I've been relying on it for decades, and while it *is* possible to
create pathological cases which will break it, these are extremely
unlikely to arise on production systems.  And given the vagaries
of timing involved, successive dumps/ufsdump (say, on consecutive
days) will almost certainly sweep up anything abandoned by their
predcessors.

> Filesystem snapshots are of course the answer to the problem here. 

They are definitely an answer to some problems, but I don't see how
they solve (some of) not mine.  Maybe it's just because I don't know
how to use ZFS snapshots properly yet.

For example: I have many ZFS filesystems of size 1-5T, occupied
30% to 70%, where 90% of that will never change.   (It's static
data, loaded once and then read a kazillion times.) So, using dump's
levels as an example, just for illustration, a sequence something like:

	week 1
	0 1 2 3 4 5 6
	week 2
	1 2 3 4 5 6 7
	week 3
	1 2 3 4 5 6 7
	week 4
	1 2 3 4 5 6 7

will snarf everything once a month -- still arguably overkill, but
let's run with it -- and will then pick up all the stuff that changes
on a day-to-day basis.  I don't NEED to snapshot all that unchanging
data over and over and over again: I just want the deltas, which are
1-2 orders of magnitude smaller, and are the critical work-product that
I'll need to restore in the event of system failure or user error.

> > It runs in userspace instead of reading the raw device.
> 
> Both run in userspace; reading the raw device might give some
> advantages, but personally I prefer file-by-file backup ... whilst you
> are not guaranteed consistency, at least it copes gracefully with the
> inconsistencies unlike *dump which generates errors (although it
> usually continues), and possibly generates erroneous backups[0].

Dump actually tries very hard to create output that's logically
self-consistent.  I've run it on live filesystems for 25 years and
have yet to come across an image that I can't restore.  Of course,
I can hardly claim to have attempted every possible case, so perhaps
there were some and I just didn't happen to try to use them.  I *do* know
how to pause it and create pathological conditions that will break it,
but those are pretty unlikely to occur in production, and very likely
to occur repeatedly.

> > While it has some incremental backup capabilities, it's not readily
> > usable in the same way that dump's incrementals are.  Yeah, you can
> > wrap some shell around it and get close, but it's awkward.
> 
> Indeed.

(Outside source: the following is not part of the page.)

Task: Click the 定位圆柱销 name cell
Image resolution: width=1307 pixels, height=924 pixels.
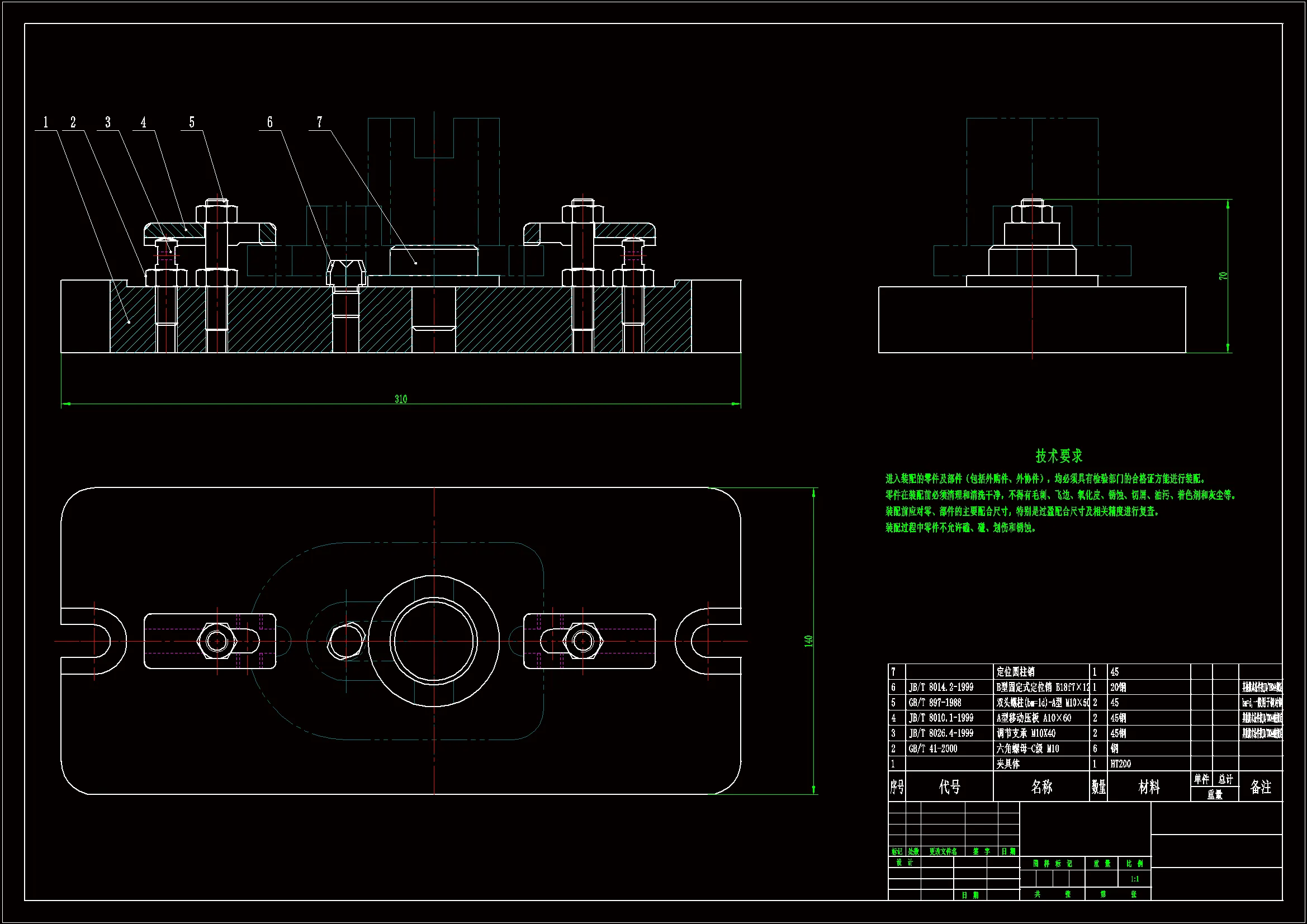Action: tap(1015, 672)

However you will almost certainly be wrapping any backup tool
> in a shell script anyway ... unless you're using some 'advanced' backup
> package such as Legato (which gives you a pretty Windows GUI and a
> whole other set of problems).

I concur.  Legato holds down the #2 spot in my all-time list of "worst
pieces of software I have ever had to deal with on 'nix systems".  Far
better are perl or shell scripts, or Amanda, or anything else.  (25-ish
years ago, I published a C program on comp.sources.unix that is just such
as a wrapper, and included tape labeling as a defensive measure.)

> For instance you often want to quiesce certain applications ... put
> Oracle into "hot backup mode", stop a MySQL slave from applying
> transactions. Or manually exclude log directories from backups.
> 
> You also (once you have more than about 2-3 servers to backup) want to
> improve on the reporting. A simple cron mail becomes tricky to handle
> once you get enough filesystems to monitor.

All true.  I think it's best, no matter what the backup method, to use the
native capabilities of databases et.al. to produce self-consistent
backups of their contents, and then back *those* up.

> > What I'll argue that we (FSVO "we") need is a portable version of
> > dump that runs on the appropriate set of currently-extant open-source
> 
> Perhaps. The problem of producing a portable dump format isn't trivial.

Strongly agreed.  Having fought that particular problem in the past,
and having spent a little time recently assessing its scope, it would
like require significant engineering effort.  I'm on the fence as to
whether or not it's worth it, but leaning toward "yes".